Adams knew that, for their Independence to gain traction, America needed international recognition and trade. With that in mind, he spent the next few years moving between France and the Netherlands to entreat them for any kind of support. This proved troublesome though eventually garnering military support from France (belatedly and with some help from Ben Franklin) and financial aid from the Dutch.

But these tasks of diplomacy for a foundling nation would become much easier after British forces were routed by joint American and French armies and surrendered in November 1777 at Yorktown.

After the dust settled and a war-ending treaty was eventually signed by both parties, Adams would be appointed as the Ambassador to Great Britain. Here he would meet with the King himself and enjoyed a cordial relationship with King George III as a mutual distrust of France made them allies of sorts. He would remain in this role for several years until domestic unrest caused by tit-for-tat issues between America and Britain as well as local objection to new taxes being levied against them, would bring him home.

Vice Presidency

By 1789, America was ready for its first presidential election. It would be no surprise that Washington would be thought of as their first but it was felt that, as balance, the VP would be chosen from the North, and Adams was their main choice. After the Electoral College votes were cast, Washington and Adams were duly sworn in as President and Vice President of the United States.

During Washington’s two terms, Adams would not play a very public role. It seemed his allegiance was to the Washington Administration and to what was to become the Federalist Party. President Washington largely ignored him. Towards the end of Washington’s term in Office, the domestic political scene had become fractious. Key cabinet members, Hamilton and Jefferson, had become so embittered in opposing views which brought about the formation of two political parties – Federalist and Republican – and both resigned their posts.

Skirmishes with British naval vessels ended up with a lopsided treaty being signed by Washington, at the behest of Adams, to prevent war.

When it was time for elections again, Washington intimated that he would not stand for a third term.

To The White House

After a bad-tempered and bitter election campaign, Adams would win the election but only by the narrowest margin from Jefferson who became Vice President.
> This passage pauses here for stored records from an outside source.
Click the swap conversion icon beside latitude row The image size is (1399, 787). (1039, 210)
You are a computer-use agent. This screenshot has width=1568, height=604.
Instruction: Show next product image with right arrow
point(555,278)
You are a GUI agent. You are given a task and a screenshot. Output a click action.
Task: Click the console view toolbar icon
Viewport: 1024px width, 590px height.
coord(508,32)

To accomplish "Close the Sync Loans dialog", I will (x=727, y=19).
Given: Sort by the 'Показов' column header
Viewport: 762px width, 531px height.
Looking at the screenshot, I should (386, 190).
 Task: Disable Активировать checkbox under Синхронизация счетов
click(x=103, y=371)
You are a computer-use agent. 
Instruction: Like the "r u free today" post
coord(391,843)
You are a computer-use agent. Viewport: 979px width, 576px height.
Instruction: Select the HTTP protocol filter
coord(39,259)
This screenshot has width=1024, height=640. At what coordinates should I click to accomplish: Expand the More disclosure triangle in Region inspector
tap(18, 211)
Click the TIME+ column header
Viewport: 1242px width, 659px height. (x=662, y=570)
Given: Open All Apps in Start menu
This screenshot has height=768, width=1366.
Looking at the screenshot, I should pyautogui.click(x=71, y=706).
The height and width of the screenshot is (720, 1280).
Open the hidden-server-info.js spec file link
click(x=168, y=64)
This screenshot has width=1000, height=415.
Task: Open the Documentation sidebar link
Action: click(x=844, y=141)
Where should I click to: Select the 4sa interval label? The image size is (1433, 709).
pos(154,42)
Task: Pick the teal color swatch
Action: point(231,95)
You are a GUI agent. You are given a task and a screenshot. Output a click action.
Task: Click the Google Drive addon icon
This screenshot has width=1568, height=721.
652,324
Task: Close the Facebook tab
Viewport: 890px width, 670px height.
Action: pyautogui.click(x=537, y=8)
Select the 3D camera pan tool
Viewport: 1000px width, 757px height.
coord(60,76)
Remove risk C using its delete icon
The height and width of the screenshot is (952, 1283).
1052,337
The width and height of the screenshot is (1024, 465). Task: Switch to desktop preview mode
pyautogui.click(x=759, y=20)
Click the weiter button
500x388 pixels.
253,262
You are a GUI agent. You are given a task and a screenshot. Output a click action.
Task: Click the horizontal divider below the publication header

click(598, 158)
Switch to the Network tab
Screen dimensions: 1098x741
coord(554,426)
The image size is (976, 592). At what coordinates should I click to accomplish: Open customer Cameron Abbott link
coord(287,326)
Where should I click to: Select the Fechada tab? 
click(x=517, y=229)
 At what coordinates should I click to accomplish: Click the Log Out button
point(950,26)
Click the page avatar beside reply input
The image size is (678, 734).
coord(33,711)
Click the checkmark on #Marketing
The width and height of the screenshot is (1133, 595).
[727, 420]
For the only time in history, the POTUS and VP would derive from opposing parties – this would be a deeply troubled term that would not survive another.

The main point of contention during his only term would be caused by the French Revolution. The political world would be divided along partisan sides as to whether America should support the new Republic or go to war against them as the confrontation between Britain and France raged on. Only when clear subterfuge (known as the XYZ Affair) was exposed, to show France’s deception, were those voices finally silenced.

But, in trying to thwart civil unrest by French immigrants, Adams would pass into law an act that would have deep repercussions for his longevity as President.

The Alien and Sedition Acts were regarded as draconian and unconstitutional by a couple of southern states and were deeply unpopular by all. Though, in reality, they were rarely used.

Relations between America and France reached a new low, as, by 1798, war broke out between the two nations that lasted until 1800. And so, Adams was again looking to form an army and a commander to lead it. Unlike before, this proved far more difficult as domestic politics prevented any “common cause” from being formulated. After much “horse-trading”, Washington returned as Commander with Hamilton as his Second. But, with the inauguration of Napoleon, the war would come to an end.

Back To The Farm

Another vicious and bitter election campaign would seal Adams’ fate as he would end up third on the ticket with Jefferson eventually winning. Adams would choose to quietly leave the White House and not attend Jefferson’s Inauguration. He would spend the remainder of his life back on his farm in peace and quiet.